En Tenerife la historia se ha escrito de otra manera. Las aguas superficiales nunca se han podido aprovechar debido a las grandes pendientes de la isla y a la porosidad del suelo volcánico. Los isleños treparon por las montañas y crearon canales y galerías en una tarea ingente. Se fundaron las comunidades de aguas que otorgaban a cada partícipe un número determinado de pipas para regar sus cultivos. Y así se desarrolló la agricultura canaria y el abastecimiento de las poblaciones.

Pero empezamos a crecer.
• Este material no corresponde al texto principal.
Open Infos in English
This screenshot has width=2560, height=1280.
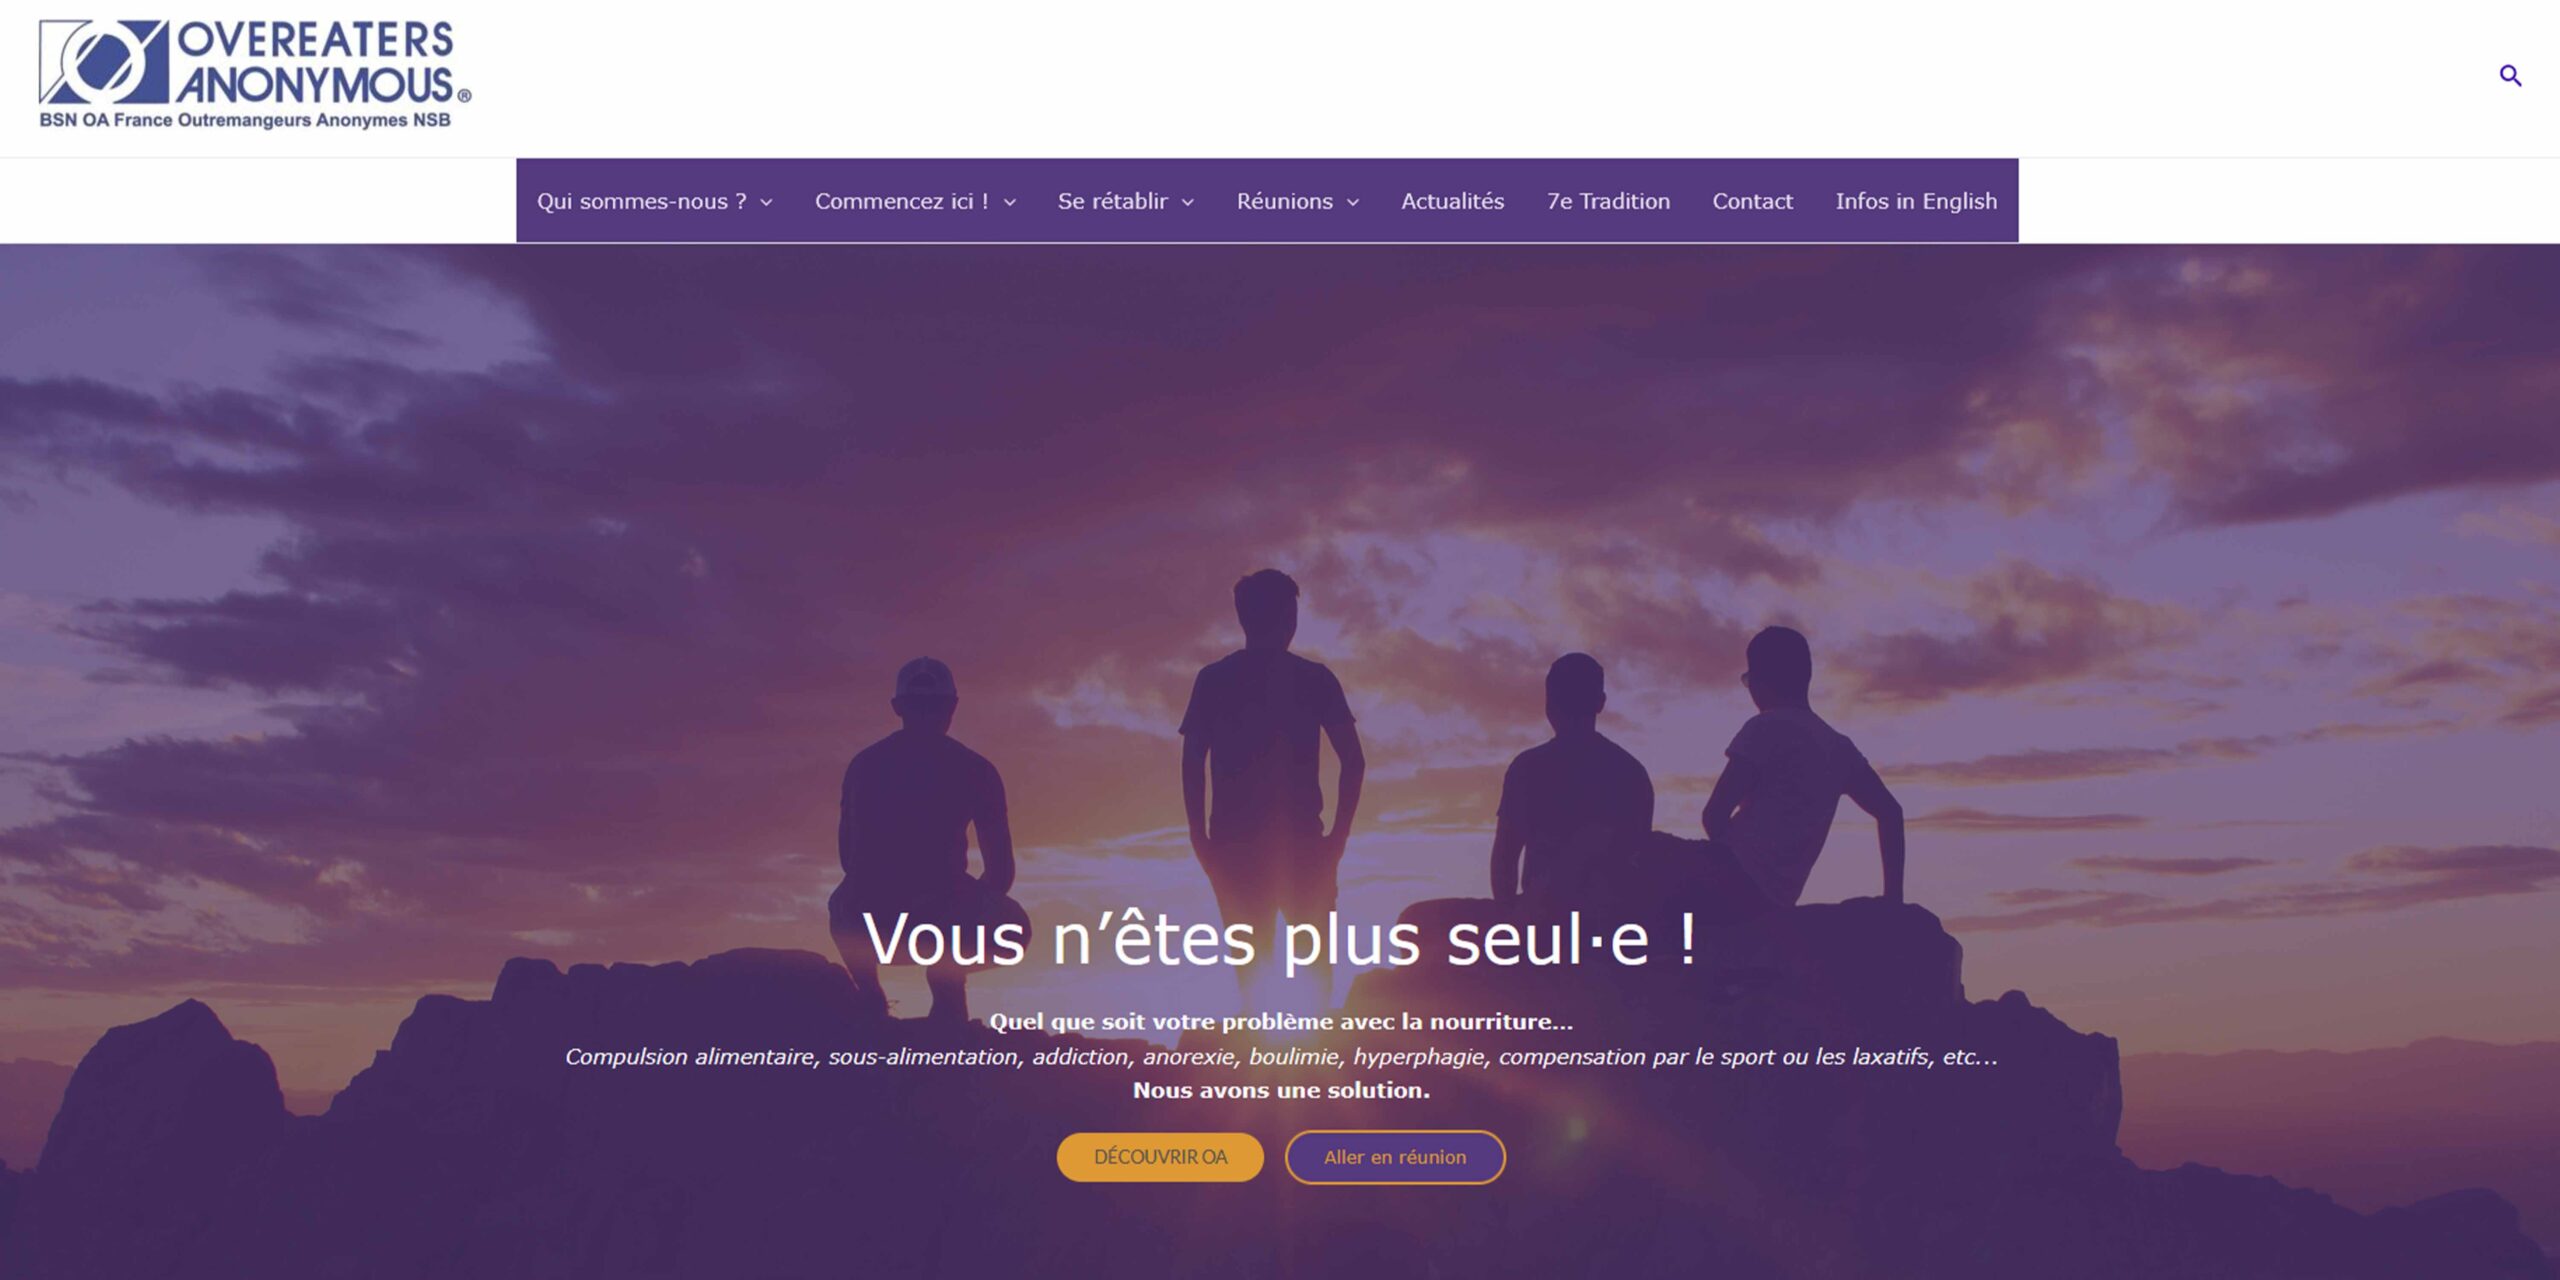coord(1916,201)
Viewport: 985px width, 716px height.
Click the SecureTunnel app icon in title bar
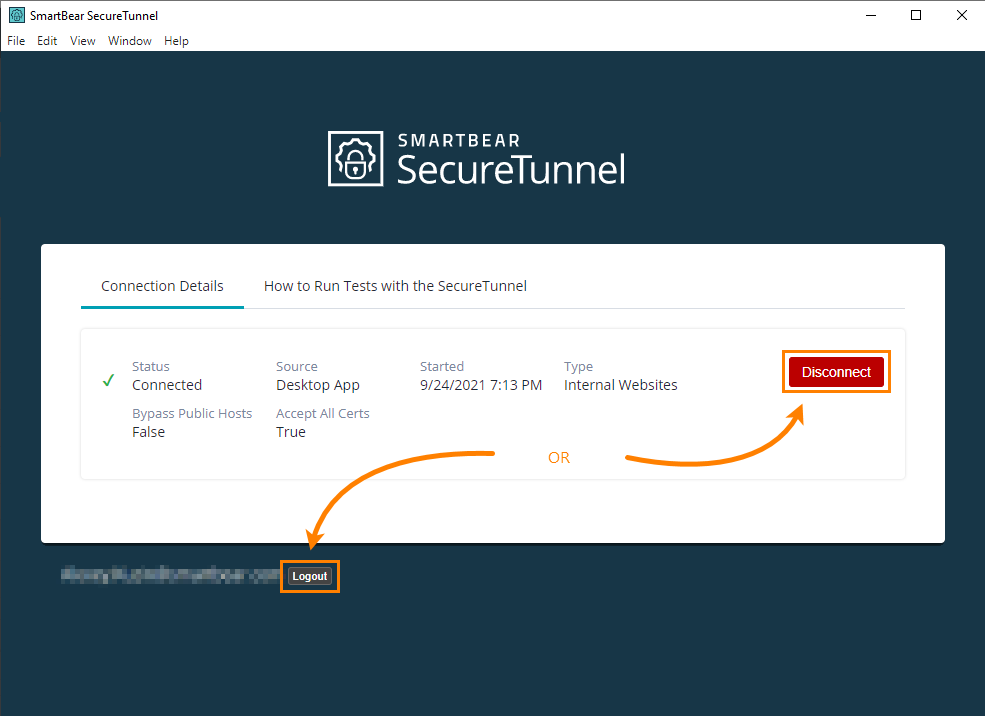pos(17,15)
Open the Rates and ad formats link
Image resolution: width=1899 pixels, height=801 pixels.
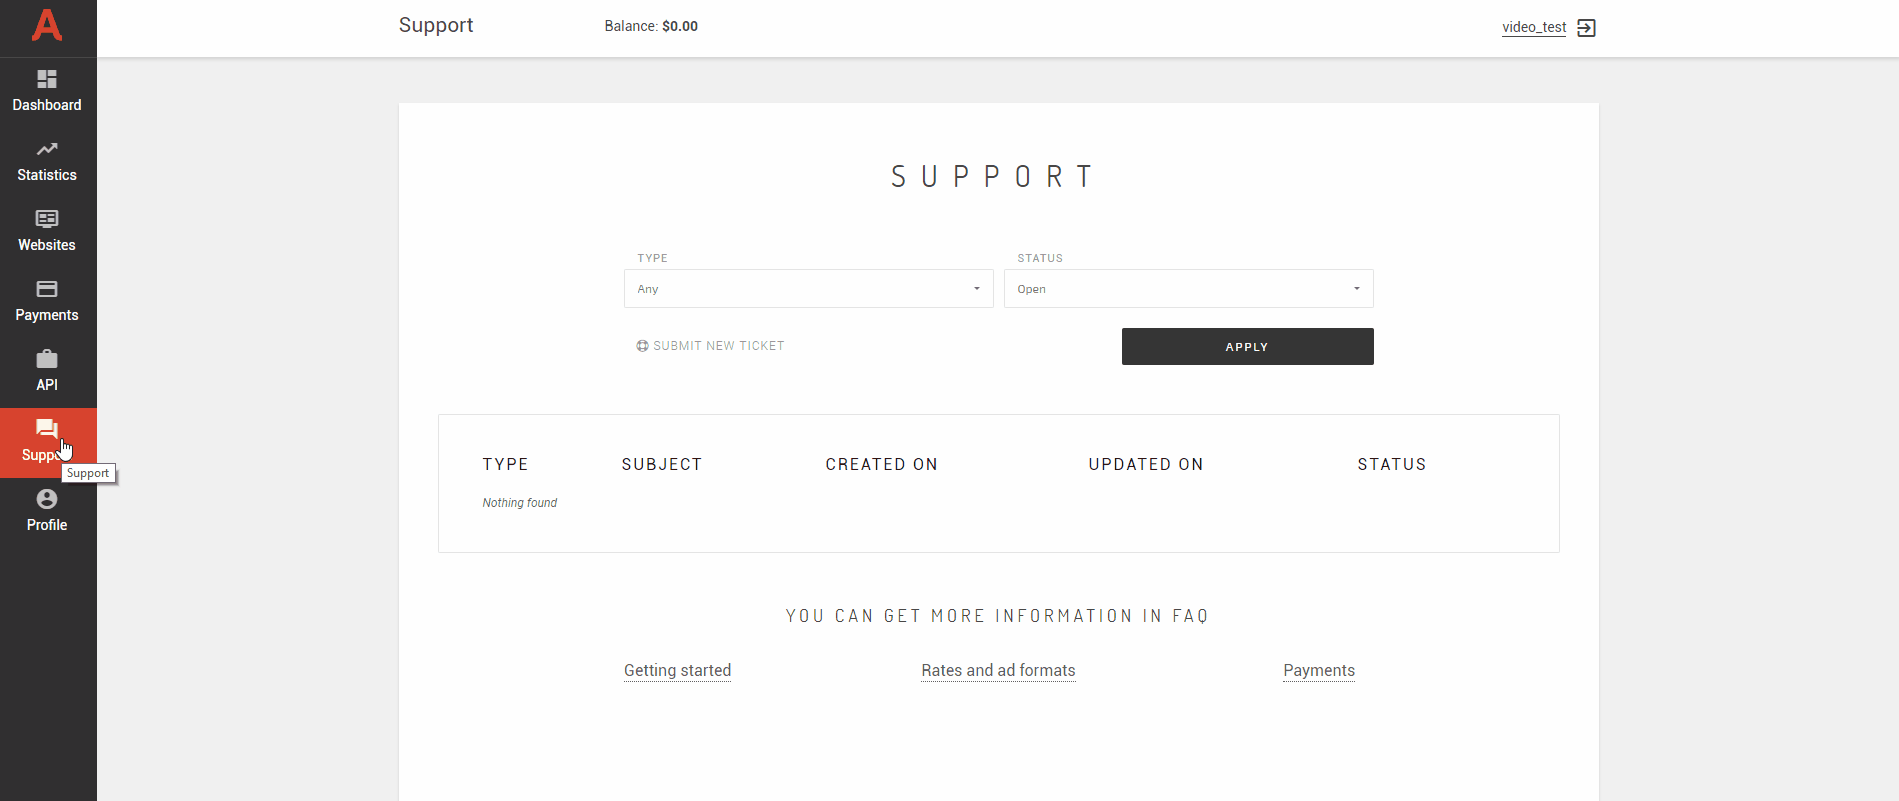click(998, 670)
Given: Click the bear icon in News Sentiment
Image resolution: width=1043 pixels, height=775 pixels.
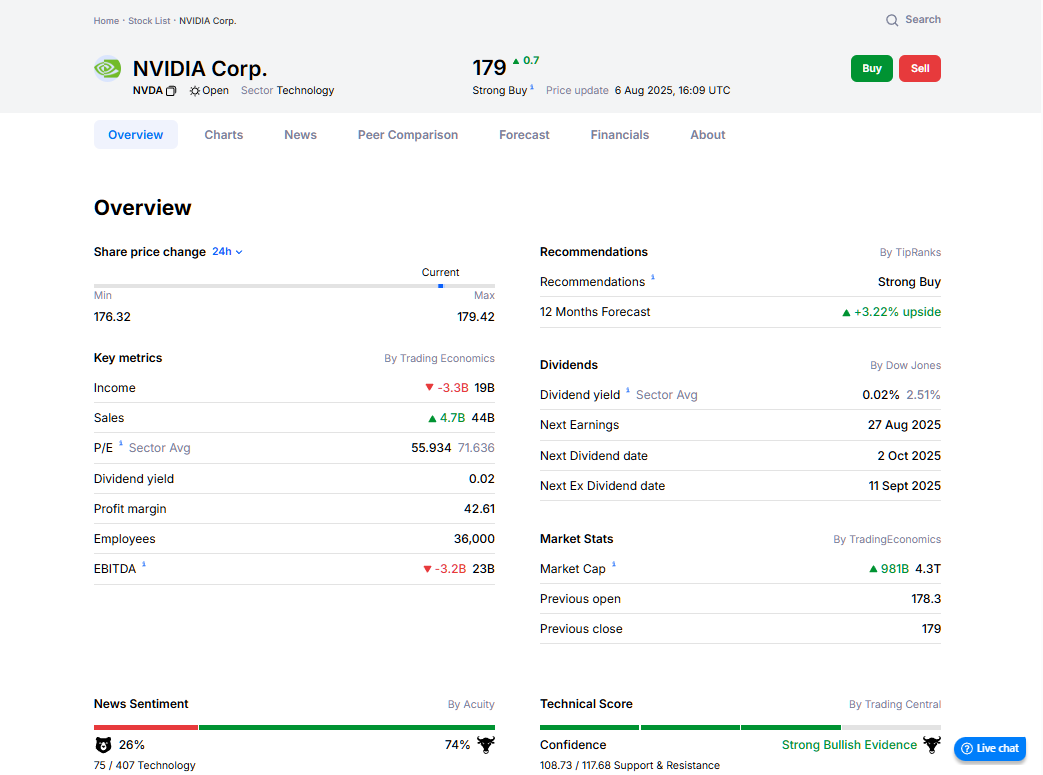Looking at the screenshot, I should coord(103,745).
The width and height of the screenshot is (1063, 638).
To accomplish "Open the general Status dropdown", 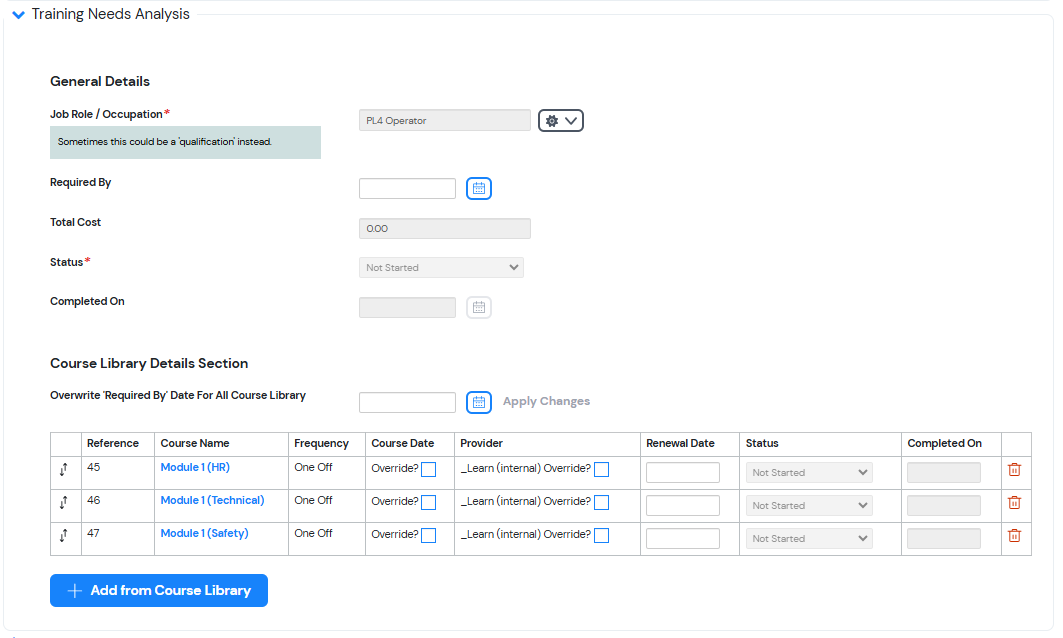I will point(441,268).

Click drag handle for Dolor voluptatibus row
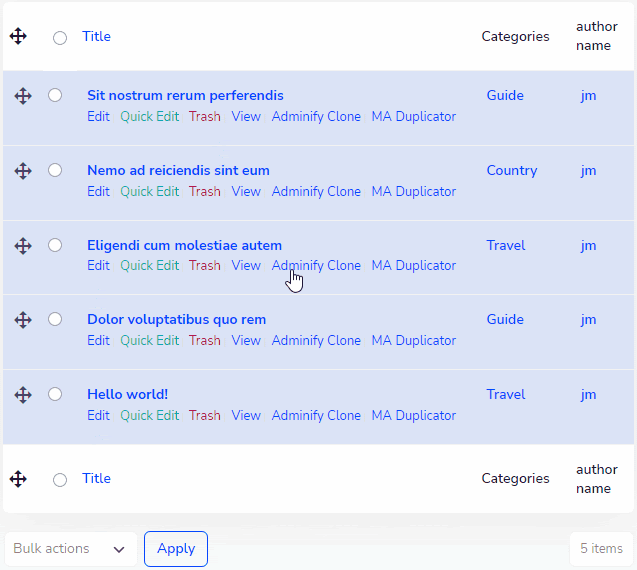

Y hoy, con un millón de habitantes, la realidad impone que sólo con las aguas privadas no se puede afrontar la demanda de tanta gente y tantas actividades. Hace falta producir agua nueva que no se obtenga de los acuíferos de la isla. Hacen falta desaladoras. Y hace falta regenerar aguas para reaprovecharlas en el riego o en otros usos complementarios.

Para algunos, el debate está en acabar con las aguas privadas. Pero eso es irrelevante. Primero, porque no hay dinero para expropiar las galerías y los canales que abastecen la Isla. Segundo, porque aunque las galerías y pozos sean públicas en vez de privadas no van a producir más agua. El litro privado no será un litro y medio por ser público. Ni más barato, me temo.

Las administraciones canarias han cosechado un clamoroso fracaso en el terreno de las aguas y la energía. Con excepción del Cabildo de Tenerife, las inversiones en materia hidráulica han sido muy escasas o desastrosas. Expropiar a los propietarios privados no es la solución. Esto no va de cambiarle el collar al mismo perro. Va de invertir en producir más agua pública y más barata. Y hacerlo bien. Mientras la tecnocracia pública hacía la presa de Los Campitos, los magos seguían dándonos agua para regar y beber. Sería bueno no olvidarlo.